Voi volete sempre dare la colpa del male a Me, L’Essere più Perfetto, che mai avrebbe trovato spazio in Me. Però il Mio avversario stesso era il principio del male, é lui che ha rovesciato nel male la sua capacità di pensare in se stesso, perché si è allontanato dalla circolazione della Corrente del Mio Amore e questo era un “Uscire” dal Mio Ordine dall’Eternità, di questo non ve ne rendete conto. Anche lui, proprio come Me, era un essere autonomo che poteva invertire il pensiero buono irradiatogli da Me e per propria volontà l’ha invertito, questo era l’inizio del peccato contro di Me. Perché Io avevo dato ad ogni essere la libera volontà, Io avevo provvisto tutti gli esseri della capacità di pensare. Come è avvenuto che non tutti gli esseri hanno usato la loro libertà e la loro capacità di pensare nello stesso modo?

Esso stesso ha fatto nascere da se il male che iniziò dal fatto che lui ha percepito in sé un amore contrario, che lui Mi invidiava la Forza e da lì proveniva tutto il male, ma che aveva in se stesso la sua origine, perché usava erroneamente la sua capacità di pensare, che Io però per via della libertà di volere non potevo cambiare, ma da Me non gli giungevano Pensieri contrari. Voi dovete sempre tenere presente che quell’essere, “Lucifero”, è stato qualcosa d’altro che gli esseri procreati dalla Volontà e la Forza di Noi Due, che Io Mi ero creato in lui una Immagine,. un essere, che era provveduto come Me Stesso ed a cui Io diedi anche la grande potenza di creare – e questo era anche estremamente buono. Ma la pienezza degli esseri proceduti da Noi Due lo rendeva esuberante, e questa esuberanza offuscava temporaneamente la sua capacità di pensare – e questo era già un minimo barlume del suo amor proprio, che era rivolto contro i Miei esseri.

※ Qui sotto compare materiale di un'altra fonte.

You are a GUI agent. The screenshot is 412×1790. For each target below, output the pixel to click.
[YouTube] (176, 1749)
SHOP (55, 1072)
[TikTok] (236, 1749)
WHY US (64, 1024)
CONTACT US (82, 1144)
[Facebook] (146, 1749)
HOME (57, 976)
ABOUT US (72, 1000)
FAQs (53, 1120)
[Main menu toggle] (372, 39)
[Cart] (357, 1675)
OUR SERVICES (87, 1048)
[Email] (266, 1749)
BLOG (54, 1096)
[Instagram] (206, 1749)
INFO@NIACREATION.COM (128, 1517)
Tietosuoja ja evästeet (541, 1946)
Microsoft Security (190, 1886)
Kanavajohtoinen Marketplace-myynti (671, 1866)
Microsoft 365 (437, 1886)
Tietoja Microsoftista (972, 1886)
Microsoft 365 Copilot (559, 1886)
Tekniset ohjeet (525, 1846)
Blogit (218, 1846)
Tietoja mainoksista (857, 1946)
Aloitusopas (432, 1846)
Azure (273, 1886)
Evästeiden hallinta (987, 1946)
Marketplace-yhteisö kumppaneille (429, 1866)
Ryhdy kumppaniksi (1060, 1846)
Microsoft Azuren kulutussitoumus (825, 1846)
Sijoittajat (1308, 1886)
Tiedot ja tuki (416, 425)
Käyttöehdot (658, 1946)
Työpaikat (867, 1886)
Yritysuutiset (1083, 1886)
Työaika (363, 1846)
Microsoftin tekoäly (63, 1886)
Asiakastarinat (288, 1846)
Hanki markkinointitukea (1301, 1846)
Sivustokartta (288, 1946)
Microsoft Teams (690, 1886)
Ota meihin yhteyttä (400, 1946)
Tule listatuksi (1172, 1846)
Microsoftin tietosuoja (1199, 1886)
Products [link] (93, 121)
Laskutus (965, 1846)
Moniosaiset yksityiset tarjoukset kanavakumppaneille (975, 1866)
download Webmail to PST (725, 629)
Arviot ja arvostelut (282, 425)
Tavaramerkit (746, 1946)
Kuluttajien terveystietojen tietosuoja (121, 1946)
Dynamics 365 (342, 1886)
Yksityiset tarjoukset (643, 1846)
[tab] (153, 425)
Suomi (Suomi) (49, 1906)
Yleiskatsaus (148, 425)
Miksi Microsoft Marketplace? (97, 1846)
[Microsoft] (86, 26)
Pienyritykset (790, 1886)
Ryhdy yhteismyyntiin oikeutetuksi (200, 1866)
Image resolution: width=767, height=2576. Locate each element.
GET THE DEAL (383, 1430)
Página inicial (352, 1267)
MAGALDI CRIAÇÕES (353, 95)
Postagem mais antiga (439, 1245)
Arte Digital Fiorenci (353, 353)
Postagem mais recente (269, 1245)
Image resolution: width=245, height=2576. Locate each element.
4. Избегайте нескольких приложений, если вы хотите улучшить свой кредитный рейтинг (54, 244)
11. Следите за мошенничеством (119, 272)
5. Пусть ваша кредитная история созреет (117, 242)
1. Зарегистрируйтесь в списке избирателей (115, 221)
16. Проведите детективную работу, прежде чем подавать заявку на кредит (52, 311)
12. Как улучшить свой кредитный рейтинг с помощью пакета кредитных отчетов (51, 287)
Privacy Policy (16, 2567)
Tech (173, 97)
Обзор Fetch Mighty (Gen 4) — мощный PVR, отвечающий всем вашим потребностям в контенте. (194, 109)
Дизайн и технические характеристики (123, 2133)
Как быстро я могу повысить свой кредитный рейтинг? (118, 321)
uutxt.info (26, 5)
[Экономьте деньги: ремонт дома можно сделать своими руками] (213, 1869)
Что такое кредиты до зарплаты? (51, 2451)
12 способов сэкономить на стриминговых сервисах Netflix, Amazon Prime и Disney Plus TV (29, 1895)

E perciò Io dico: Ciò che si muoveva al di fuori di Me, non si muoveva più nel Mio Ordine. E questo essere, Lucifero, si è staccato da Me, e tutto in lui si invertiva in un “essere fondamentalmente cattivo”, esso stesso generava tutte le cattive caratteristiche e le ha messe in evidenza. Voi potete sempre solamente dire: lui, come una potenza uguale a Me, ha portato il male nel mondo – ma non che Io avessi trasmesso il male da Me ad ogni essere. Perché la circostanza, che esistevano anche degli esseri non caduti, dovrebbe convincervi, che la “capacità di pensare” non avrebbe dovuto portare alla caduta, che però al Mio avversario stavano a disposizione molti mezzi per portare anche il suo seguito alla caduta. Già che Io, come l’Essere Sublime, non Ero per loro visibile, ma lui risplendeva in tutta la pienezza di Luce e loro lo riconoscevano come loro dio dalla Luce più chiara malgrado che questo fosse il motivo della caduta e questo si estendeva su tempi eternamente lunghi. Perciò egli non poteva essere stato creato da Me come spirito “impuro” , potevano sviluppare in sé lentamente tutte le caratteristiche cattive, ma mai hanno avuto in Me la loro origine, invece in colui, che era potente quasi come Me, hanno avuto soltanto un inizio, che lui conosceva molto bene. E così il male ha avuto anche il suo principio con l’iniziale caduta degli spiriti da Me.

Fino allora però tutto era perfetto, e proprio così anche lui è uscito da Me in tutta la perfezione, che però non escludeva, che egli usasse tutti i suoi Doni diversamente da quella che era stata la Mia Intenzione. E questo perciò aveva avviato la sua “capacità di pensare”, che Io però non avevo determinato, ma da Me gli affluivano sempre solamente buoni Pensieri. E ripetutamente Io vi indico la quantità innumerevole degli esseri non caduti, che pure avevano la capacità di pensare, ma che scoprivano in Lucifero l’abuso di forze, che il male portava nel mondo, che questo poi ha reso Me Stesso responsabile per questo, che Io ho in Me il male e così lui condurrà gli uomini sempre nell’errore, perché ne sono ricettivi.”